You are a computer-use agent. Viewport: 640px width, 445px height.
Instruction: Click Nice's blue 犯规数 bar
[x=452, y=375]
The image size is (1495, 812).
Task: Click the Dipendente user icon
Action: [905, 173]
====
Stated exercise:
Render every line of the rows above as a Markdown table with the columns No. and Line, numbering the lines in order and leaving out blank lines.

Reply to the exercise:
| No. | Line |
|---|---|
| 1 | You are a computer-use agent. Viewport: 640px width, 445px height. |
| 2 | Instruction: Click Nice's blue 犯规数 bar |
| 3 | [x=452, y=375] |
| 4 | The image size is (1495, 812). |
| 5 | Task: Click the Dipendente user icon |
| 6 | Action: [905, 173] |